J’extrais son feu en le bichant par le canon.
— Au fond, avec une tronche de lard comme toi, c’est pas la peine de tergiverser. Je profiterai de ton séjour à Cusco pour te faire le gag du sérum de vérité. Le médecin-chef est un pote à moi.
Il commence à avoir les flubes. Faut dire que je suis crédible. La façon que je comporte laisse pas de doute quant à ma belliquosité.
— Bordel, je vous dis que je ne connais ni son nom ni son adresse ! proteste-t-il.
— C’est cependant toi qui as placé une manchette à la nuque du mari, l’autre soir, au cinoche !
Là encore je marque des points.
— Oui, reconnaît le forban, c’est moi.
— Et tu ne connaissais pas ces gens ?
— Daniel m’avait demandé de l’aider. Il avait préparé son topo et on s’est filé rancart devant le ciné.
— Tu veux me faire croire que tu estourbis un bourgeois à la demande, sans savoir qui il est ni de quoi il retourne ? Eh ! dis, petit père, tu me chambres à mort ! Dans votre couple c’était toi le julot, c’est tézigue qui fourrais Daniel et pas le contraire.
Là encore il en revient pas que je sois au parfum de sa vie dans les moindres recoins (si je puis dire).
— Daniel m’a seulement dit qu’il voulait lever une gonzesse b.c. b.g. et qu’il lui fallait bien marquer l’objectif d’entrée de jeu.
— Pendant que tu te faisais le cornard au narcotique de paluche, Daniel roulait une pelle à sa morue, puis il lui a dit quelque chose que tu n’as pas pu ne pas entendre puisque des spectateurs situés deux travées derrière l’ont perçu.
— D’accord.
— Il lui a dit quoi ?
— De se trouver à 15 heures place de l’Opéra le lendemain.
— Sinon ?
— Sinon il révélait à la presse des choses relatives à la soirée du 28 janvier.
— Bravo ! Là, oui, tu files bon vent, Marien. T’as trouvé le cap ! Maintenant viens pas prétendre que ton giton ne t’a pas raconté ce qui s’est passé le fameux 28 janvier.
— Il m’a dit que la gonzesse était en partouze avec lui. Déchaînée, prétendait-il. Elle aurait enfoncé une fourchette à dessert dans les couilles d’un des participants.
— Le 28 janvier, il était à Singapour pour son film à la con !
Mon objection frappe Marien. C’est un esprit violent et fruste qui ne réfléchit pas plus loin que sa queue.
— C’est juste, admet-il.
— À moins que les faits n’aient eu lieu en Asie, me dis pas qu’une partouze organisée à Singapour est susceptible d’intéresser les médias parisiens. Sauf si Lady D. ou la reine Fabiola y participait, à la rigueur.
— Ben oui, grommelle le tuméfié. J’ai pas pensé à ça.
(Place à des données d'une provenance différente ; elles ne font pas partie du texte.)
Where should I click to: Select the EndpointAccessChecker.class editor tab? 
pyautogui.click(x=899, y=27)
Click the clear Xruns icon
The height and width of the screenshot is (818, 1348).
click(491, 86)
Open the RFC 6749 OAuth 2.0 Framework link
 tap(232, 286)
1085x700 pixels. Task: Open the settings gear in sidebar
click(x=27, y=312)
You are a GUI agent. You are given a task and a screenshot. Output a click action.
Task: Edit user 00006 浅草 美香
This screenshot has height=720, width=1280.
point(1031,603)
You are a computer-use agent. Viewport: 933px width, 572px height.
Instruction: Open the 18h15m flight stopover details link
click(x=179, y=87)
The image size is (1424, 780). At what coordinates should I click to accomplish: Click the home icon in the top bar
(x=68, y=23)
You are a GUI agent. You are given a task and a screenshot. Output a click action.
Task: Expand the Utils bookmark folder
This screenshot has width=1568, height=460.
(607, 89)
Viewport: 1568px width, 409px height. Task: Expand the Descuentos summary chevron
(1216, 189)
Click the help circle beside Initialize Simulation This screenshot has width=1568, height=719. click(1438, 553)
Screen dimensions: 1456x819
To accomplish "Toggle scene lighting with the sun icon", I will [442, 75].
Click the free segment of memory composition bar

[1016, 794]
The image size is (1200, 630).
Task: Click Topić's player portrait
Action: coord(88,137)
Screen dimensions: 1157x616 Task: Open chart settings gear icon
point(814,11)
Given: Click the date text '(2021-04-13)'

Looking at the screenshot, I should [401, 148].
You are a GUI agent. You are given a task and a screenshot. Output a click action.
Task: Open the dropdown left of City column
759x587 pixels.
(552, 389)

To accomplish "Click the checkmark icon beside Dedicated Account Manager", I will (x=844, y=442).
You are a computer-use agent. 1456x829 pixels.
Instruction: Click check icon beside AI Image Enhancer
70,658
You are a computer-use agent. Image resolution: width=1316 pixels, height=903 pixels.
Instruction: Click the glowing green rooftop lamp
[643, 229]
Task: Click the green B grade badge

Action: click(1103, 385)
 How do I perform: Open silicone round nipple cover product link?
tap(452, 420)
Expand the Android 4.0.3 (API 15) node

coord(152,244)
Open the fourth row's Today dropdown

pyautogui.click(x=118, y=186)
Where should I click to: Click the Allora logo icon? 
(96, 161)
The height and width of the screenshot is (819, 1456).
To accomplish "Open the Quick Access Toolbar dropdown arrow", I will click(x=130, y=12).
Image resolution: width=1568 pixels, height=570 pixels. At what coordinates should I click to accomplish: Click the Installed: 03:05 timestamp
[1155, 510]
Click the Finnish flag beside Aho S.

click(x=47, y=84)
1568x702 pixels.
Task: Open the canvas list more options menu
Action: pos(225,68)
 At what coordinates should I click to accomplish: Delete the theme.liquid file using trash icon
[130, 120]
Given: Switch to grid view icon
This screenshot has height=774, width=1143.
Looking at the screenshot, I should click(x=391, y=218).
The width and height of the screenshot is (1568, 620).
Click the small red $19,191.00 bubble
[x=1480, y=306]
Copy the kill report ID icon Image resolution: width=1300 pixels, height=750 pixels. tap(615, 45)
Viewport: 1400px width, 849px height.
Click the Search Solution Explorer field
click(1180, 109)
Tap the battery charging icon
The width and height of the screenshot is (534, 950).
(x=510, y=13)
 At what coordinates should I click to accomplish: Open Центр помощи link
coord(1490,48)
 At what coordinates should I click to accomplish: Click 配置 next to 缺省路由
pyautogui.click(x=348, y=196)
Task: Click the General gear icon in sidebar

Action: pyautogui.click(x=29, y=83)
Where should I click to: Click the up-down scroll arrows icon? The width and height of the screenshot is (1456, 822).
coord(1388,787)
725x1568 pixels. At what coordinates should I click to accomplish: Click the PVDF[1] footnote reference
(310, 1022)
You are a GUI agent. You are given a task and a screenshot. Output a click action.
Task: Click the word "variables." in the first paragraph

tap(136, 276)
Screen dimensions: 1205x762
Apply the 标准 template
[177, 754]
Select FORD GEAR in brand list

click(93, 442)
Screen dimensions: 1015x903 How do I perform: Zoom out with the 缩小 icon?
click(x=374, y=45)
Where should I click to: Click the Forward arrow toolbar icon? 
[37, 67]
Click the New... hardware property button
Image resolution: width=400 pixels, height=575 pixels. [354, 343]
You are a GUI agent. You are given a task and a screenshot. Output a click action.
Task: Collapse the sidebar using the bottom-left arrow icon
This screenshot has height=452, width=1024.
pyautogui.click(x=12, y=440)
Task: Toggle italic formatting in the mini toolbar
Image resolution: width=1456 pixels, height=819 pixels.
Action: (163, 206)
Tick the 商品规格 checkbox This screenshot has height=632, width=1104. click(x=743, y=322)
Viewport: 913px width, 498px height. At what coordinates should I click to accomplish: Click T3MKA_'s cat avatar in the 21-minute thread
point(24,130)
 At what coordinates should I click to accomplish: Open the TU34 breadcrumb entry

Le 28 janvier, c’est déjà loin, je me rappelais pas que Dany était en tournage là-bas à cette époque.
Il paraît sincèrement troublé.
— Il t’a raconté ce qu’il a manigancé en Asie ?
— Ben, il a fait la doublure, et puis il s’est bien marré avec des gonzesses du coin.
— Au plan business ? Il aurait pas levé quelque affaire juteuse ?
Dubitation de Marien.
— Je crois pas, non.
— La petite radasse pourrie qui loge chez lui prétend qu’il était sur un coup intéressant.